This is very true.

And one reason more why especially palaeontologists should stop ignoring distance-based networks (following the Farris'ian Dogma that "distance = phenetic", but see Felsenstein, 2004, Inferring Phylogenies) as a tool to explore the non-trivial signal in their data sets — some application examples posted at the Genealogical World of Phylogenetic Networks; see also Denk & Grimm, Rev. Pal. Pal. 2009, Bomfleur et al., BMC Evol. Biol. 2015, —, PeerJ, 2017. Even in the absence of reticulation, evolving morphologies do not provide tree-like signal, because synapomorphies, characters fully compatible with the true tree, are rare, homoiologies common, and convergences, characters incompatible with the true tree, inevitable.

The less tree-like the signal and the more different the individual probabilities for change, the more misleading or ambiguous will be the parsimony tree reconstruction. Neighbour-nets may appear to be crude tools, but are quick-to-infer, designed to handle data incompatibility.
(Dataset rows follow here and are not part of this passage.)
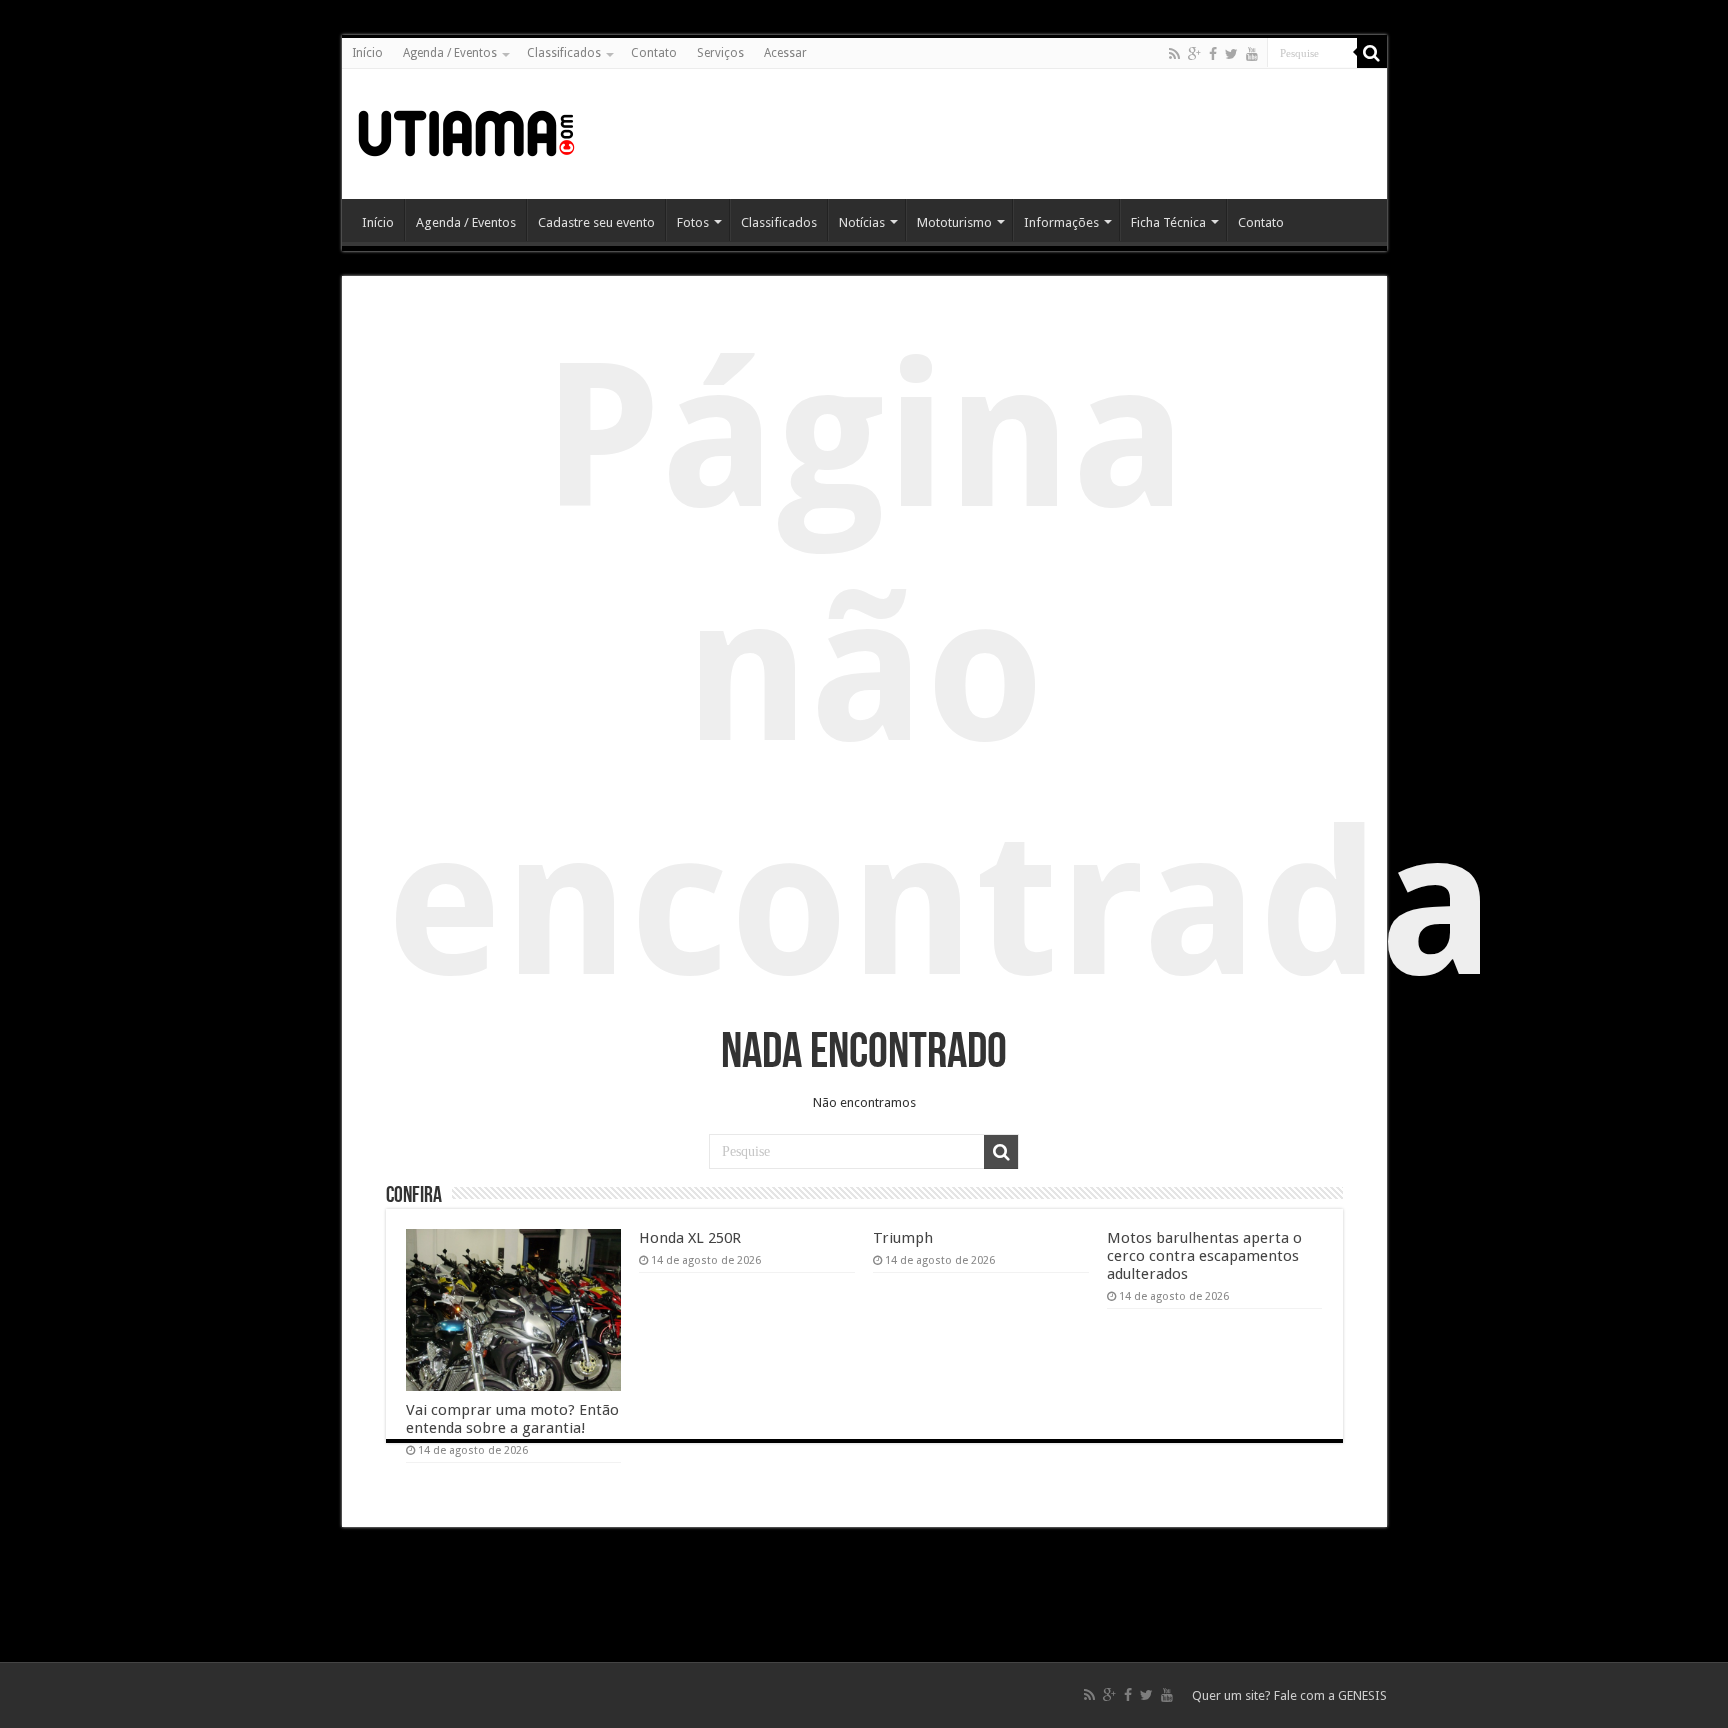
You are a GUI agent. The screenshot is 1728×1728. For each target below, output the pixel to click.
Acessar (785, 53)
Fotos (693, 222)
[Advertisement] (1008, 134)
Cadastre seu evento (596, 222)
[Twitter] (1231, 54)
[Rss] (1174, 54)
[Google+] (1194, 54)
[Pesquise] (1372, 53)
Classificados (564, 53)
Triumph (903, 1238)
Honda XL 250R (690, 1238)
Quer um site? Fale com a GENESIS (1289, 1695)
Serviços (720, 53)
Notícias (862, 222)
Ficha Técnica (1168, 222)
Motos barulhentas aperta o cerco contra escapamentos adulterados (1204, 1256)
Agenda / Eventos (450, 53)
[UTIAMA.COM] (466, 130)
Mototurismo (954, 222)
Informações (1061, 222)
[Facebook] (1213, 54)
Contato (654, 53)
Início (367, 53)
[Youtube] (1252, 54)
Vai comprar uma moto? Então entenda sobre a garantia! (512, 1419)
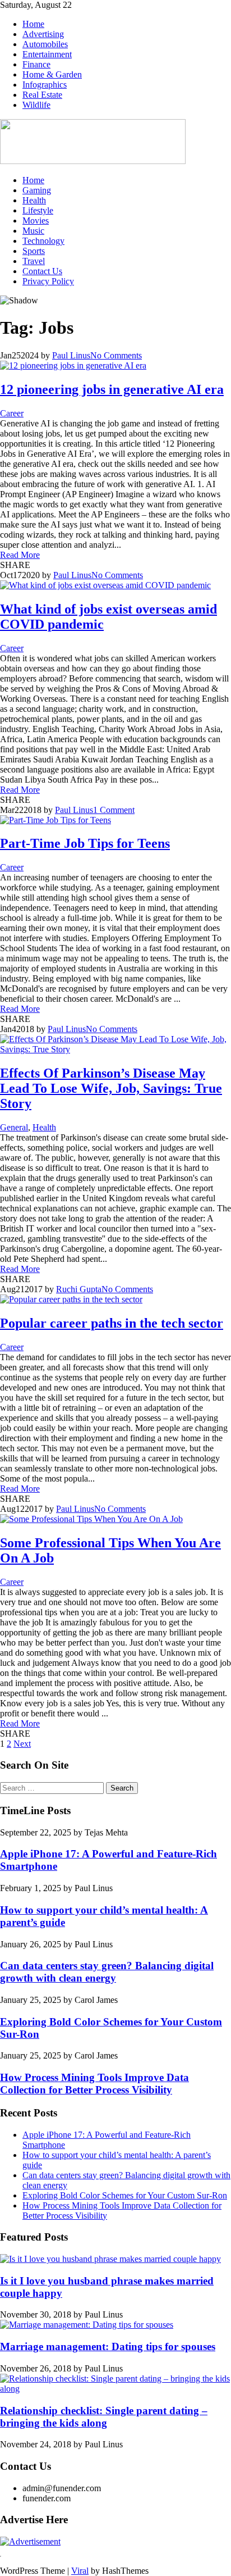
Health (34, 200)
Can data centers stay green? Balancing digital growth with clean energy (107, 1972)
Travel (33, 261)
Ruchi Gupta (78, 1289)
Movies (35, 220)
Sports (33, 251)
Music (33, 230)
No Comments (116, 355)
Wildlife (36, 105)
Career (12, 413)
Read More (20, 555)
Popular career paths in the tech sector (111, 1323)
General (14, 1127)
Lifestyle (37, 210)
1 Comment (114, 810)
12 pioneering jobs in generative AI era (112, 389)
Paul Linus (71, 355)
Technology (43, 241)
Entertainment (47, 54)
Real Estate (42, 94)
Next (22, 1743)
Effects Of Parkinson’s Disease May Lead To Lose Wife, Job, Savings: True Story (111, 1088)
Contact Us (42, 271)
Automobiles (45, 44)
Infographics (44, 84)
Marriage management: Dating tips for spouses (107, 2346)
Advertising (43, 34)
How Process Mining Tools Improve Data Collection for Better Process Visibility (94, 2083)
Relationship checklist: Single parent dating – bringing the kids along (103, 2417)
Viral (80, 2570)
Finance (36, 64)
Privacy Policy (48, 281)
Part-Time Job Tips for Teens (85, 843)
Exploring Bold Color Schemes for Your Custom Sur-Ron (124, 2195)
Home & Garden (52, 74)
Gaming (36, 190)
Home (33, 24)
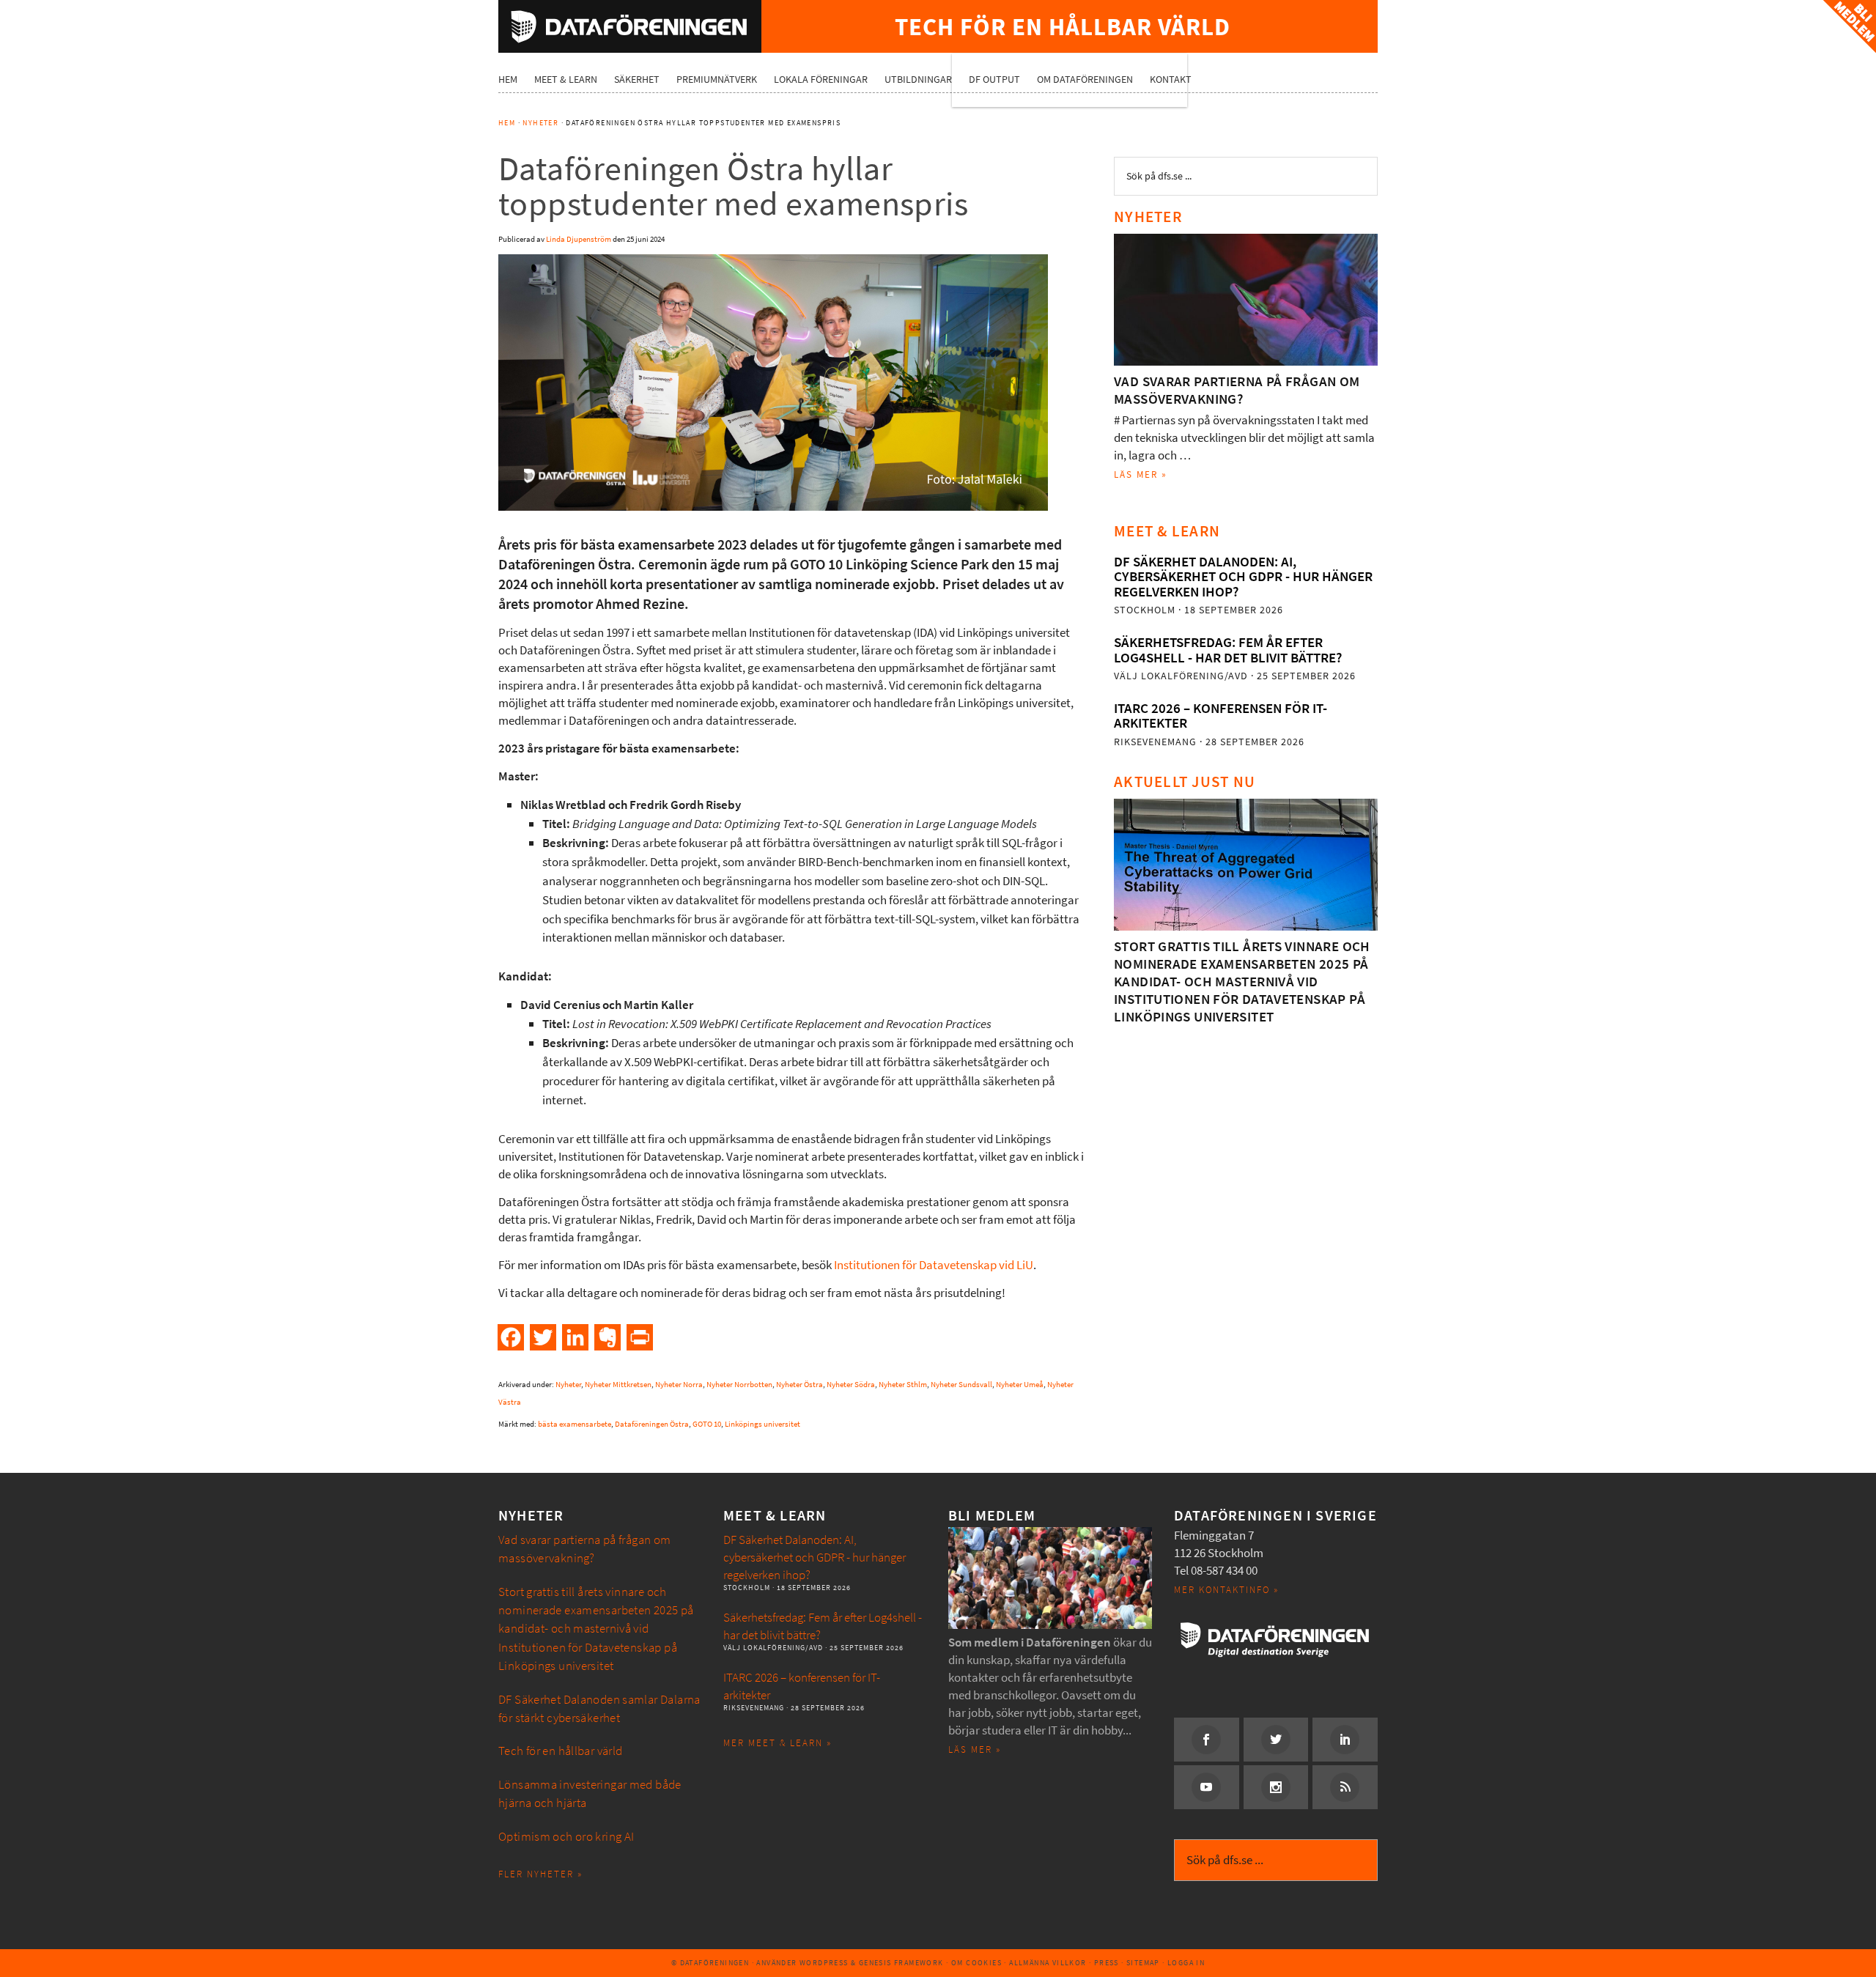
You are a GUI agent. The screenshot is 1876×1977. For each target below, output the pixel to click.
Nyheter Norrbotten (739, 1384)
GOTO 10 (707, 1424)
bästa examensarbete (574, 1424)
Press (1106, 1962)
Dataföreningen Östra (652, 1424)
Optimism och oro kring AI (566, 1836)
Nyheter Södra (851, 1384)
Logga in (1186, 1962)
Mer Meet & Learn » (777, 1743)
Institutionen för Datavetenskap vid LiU (933, 1265)
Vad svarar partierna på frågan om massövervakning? (1237, 390)
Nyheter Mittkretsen (618, 1384)
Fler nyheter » (540, 1874)
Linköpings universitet (762, 1424)
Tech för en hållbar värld (560, 1751)
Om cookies (976, 1962)
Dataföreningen (629, 26)
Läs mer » (1140, 474)
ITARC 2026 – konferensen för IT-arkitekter (1220, 715)
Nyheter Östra (799, 1384)
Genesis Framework (901, 1962)
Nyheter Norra (679, 1384)
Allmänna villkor (1047, 1962)
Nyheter (568, 1384)
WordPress (824, 1962)
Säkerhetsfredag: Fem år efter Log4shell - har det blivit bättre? (1228, 649)
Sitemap (1143, 1962)
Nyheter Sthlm (903, 1384)
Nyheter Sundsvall (961, 1384)
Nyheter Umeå (1020, 1384)
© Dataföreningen (710, 1962)
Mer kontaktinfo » (1226, 1590)
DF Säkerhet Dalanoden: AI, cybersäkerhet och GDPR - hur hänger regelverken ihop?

Consensus networks are, in any possible aspect, more informative than a strict or majority rule consensus tree.

Instead of trying to decide between equally and inevitable biased trees, we can just explore our data, using networks. See pic, depicting all potential synapomorphies, bold, symplesiomorphies, italics, and homoiologies that can be inferred directly from the crocodilian morphomatrix. Naturally including pseudo-synapomorphies (red) when compared to the provided molecular tree.

PS That the way out of the dilemma is to embrace networks has been realised very early in evolutionary sciences (long before Hennig and Farris).